Ma noi sappiamo quanto l’egoismo sia radicato nel nostro cuore, e Dio lo sa certamente meglio di noi stessi! Per questo,
“la condiscendenza divina accompagna sempre il cammino umano, guarisce e trasforma il cuore indurito con la sua grazia, orientandolo verso il suo principio, attraverso la via della croce” (Amoris laetita, n. 62).
In ultima analisi, accogliere la grazia del matrimonio è accogliere il Regno di Dio che viene nella vita degli sposi. Esso viene nella logica dell’Incarnazione e della Pasqua. È un amore che si fa carne in Gesù e si innesta nella carne dell’uomo e della donna rendendoli una carne sola. Ed è un amore che si rivela pienamente nella croce, come capacità di rinunciare a se stessi, di perdere la propria vita per l’altro, ritrovandola pienamente nella risurrezione.
Che cosa bisogna fare, dunque? In una parola: bisogna accogliere il regno di Dio “come l’accoglie un bambino”: senza i tanti “se” e i tanti “ma” che il nostro cuore duro gli oppone, senza stare a misurare i propri meriti e i propri interessi.
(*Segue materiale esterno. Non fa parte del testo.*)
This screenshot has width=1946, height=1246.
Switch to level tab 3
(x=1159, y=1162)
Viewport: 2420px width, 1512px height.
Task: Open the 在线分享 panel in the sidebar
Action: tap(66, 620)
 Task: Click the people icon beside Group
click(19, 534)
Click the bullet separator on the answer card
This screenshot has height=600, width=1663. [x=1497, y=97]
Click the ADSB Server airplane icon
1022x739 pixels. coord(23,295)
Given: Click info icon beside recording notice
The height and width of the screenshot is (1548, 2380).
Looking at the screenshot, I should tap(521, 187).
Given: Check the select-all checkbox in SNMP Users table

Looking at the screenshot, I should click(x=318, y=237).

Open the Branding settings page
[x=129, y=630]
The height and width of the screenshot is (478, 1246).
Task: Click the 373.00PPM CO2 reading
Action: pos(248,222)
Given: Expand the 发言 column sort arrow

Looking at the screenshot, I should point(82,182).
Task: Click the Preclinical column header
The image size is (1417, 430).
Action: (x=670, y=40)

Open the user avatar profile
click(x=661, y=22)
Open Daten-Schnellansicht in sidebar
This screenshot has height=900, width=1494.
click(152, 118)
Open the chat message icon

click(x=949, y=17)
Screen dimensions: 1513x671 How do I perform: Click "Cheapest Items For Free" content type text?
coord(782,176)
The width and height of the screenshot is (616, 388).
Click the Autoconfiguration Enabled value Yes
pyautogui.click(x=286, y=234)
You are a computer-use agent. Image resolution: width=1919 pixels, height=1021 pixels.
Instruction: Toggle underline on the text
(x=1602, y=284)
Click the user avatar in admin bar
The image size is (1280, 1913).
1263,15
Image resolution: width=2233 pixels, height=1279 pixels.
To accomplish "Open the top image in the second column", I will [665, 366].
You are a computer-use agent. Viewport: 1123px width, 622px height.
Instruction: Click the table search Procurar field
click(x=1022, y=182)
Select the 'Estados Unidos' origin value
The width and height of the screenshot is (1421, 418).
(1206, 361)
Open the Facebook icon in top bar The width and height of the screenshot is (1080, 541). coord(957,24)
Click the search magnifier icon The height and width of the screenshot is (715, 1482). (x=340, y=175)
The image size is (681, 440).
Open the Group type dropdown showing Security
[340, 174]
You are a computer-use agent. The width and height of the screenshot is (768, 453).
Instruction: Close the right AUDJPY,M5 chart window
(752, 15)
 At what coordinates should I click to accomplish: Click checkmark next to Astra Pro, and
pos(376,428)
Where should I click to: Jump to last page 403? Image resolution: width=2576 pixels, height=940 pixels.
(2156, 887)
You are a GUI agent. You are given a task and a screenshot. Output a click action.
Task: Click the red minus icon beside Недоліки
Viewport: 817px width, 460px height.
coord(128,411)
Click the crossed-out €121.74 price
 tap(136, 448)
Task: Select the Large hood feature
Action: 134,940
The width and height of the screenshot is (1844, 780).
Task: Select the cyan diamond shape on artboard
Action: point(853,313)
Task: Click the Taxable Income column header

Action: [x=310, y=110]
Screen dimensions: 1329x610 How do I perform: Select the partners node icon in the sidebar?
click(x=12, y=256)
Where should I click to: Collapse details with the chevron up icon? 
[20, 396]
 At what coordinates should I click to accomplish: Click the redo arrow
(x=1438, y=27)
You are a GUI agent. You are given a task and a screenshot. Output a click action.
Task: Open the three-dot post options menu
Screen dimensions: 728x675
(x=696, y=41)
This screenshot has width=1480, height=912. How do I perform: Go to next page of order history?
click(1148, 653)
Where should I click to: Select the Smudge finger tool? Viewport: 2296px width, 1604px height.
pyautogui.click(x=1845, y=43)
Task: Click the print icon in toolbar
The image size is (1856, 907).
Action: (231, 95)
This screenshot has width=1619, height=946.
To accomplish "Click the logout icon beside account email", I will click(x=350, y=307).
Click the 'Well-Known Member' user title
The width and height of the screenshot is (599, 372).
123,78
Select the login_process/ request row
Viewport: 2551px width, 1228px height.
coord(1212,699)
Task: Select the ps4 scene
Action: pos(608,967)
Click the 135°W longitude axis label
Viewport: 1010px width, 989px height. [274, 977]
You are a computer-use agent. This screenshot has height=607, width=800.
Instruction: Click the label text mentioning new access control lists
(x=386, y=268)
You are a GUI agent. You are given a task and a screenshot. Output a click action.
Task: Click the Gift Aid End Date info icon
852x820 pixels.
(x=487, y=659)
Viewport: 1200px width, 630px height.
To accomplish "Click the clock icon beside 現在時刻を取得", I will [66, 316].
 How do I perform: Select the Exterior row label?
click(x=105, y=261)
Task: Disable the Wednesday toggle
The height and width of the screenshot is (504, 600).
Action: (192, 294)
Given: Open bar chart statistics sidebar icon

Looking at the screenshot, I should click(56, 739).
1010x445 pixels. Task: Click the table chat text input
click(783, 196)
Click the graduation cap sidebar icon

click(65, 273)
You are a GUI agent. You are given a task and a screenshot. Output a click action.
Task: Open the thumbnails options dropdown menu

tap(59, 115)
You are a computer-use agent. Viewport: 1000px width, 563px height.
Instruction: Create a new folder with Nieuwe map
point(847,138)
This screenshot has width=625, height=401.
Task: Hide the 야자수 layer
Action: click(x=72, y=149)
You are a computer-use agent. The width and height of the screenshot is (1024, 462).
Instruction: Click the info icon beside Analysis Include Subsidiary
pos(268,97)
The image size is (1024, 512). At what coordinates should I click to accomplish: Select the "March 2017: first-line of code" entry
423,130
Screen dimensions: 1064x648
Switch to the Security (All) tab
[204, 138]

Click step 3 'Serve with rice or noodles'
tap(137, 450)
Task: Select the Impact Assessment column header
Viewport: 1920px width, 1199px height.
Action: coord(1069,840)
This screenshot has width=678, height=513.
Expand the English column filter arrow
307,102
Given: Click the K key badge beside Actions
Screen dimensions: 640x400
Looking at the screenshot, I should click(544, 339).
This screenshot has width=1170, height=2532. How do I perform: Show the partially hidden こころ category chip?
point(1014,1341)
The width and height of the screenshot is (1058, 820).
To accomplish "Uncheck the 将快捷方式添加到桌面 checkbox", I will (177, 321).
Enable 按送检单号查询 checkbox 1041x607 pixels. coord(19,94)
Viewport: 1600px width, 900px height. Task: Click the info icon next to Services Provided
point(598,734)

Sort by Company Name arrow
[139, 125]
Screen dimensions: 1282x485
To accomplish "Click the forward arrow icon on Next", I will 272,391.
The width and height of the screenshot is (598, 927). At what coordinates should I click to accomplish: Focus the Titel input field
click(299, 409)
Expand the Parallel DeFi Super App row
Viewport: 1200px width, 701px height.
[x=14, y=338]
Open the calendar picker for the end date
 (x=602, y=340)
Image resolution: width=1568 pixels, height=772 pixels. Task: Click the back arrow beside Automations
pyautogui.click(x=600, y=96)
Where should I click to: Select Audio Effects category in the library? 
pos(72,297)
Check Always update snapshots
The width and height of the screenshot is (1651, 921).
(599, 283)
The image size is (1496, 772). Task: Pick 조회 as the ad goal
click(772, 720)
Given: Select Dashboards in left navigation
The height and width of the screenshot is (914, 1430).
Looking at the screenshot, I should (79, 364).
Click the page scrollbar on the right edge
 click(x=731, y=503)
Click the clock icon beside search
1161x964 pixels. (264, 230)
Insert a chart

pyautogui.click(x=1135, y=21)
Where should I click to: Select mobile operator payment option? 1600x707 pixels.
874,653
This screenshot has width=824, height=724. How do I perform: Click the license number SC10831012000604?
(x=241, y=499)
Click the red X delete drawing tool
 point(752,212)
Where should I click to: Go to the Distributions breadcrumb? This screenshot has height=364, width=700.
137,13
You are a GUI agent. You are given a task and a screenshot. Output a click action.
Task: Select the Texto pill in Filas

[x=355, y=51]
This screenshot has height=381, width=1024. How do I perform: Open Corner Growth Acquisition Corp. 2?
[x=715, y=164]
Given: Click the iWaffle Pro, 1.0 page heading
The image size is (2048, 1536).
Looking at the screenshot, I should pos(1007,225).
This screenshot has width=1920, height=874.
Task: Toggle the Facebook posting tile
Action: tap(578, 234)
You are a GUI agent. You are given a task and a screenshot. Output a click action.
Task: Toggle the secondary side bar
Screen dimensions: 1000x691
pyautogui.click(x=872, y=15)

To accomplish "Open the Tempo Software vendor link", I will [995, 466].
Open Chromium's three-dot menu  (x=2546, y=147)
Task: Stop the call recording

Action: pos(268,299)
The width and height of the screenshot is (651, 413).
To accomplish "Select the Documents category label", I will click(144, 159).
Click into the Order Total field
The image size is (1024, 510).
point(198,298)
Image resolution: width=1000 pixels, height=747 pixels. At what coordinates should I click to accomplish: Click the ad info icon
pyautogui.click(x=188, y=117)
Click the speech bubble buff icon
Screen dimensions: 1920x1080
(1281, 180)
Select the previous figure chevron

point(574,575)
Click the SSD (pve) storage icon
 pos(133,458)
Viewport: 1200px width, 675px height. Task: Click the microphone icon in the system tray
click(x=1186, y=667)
La grazia è un dono che ti viene fatto, va invocato con fiducia dal Padre e ricevuto da lui con gratitudine.
Con questo non si intende certamente negare che la parola di Gesù sul matrimonio e sulla famiglia sia “segno di contraddizione”. Da essa però riceviamo le “motivazioni per una coraggiosa scommessa su un amore forte, solido, duraturo”, e le famiglie possono scoprire “la via migliore per superare le difficoltà che incontrano sul loro cammino” (Amoris laetitia, n. 200).
“Il Vangelo della famiglia è risposta alle attese più profonde della persona umana: alla sua dignità e alla realizzazione piene nella reciprocità, nella comunione e nella fecondità”. (Amoris laetitia, n. 201).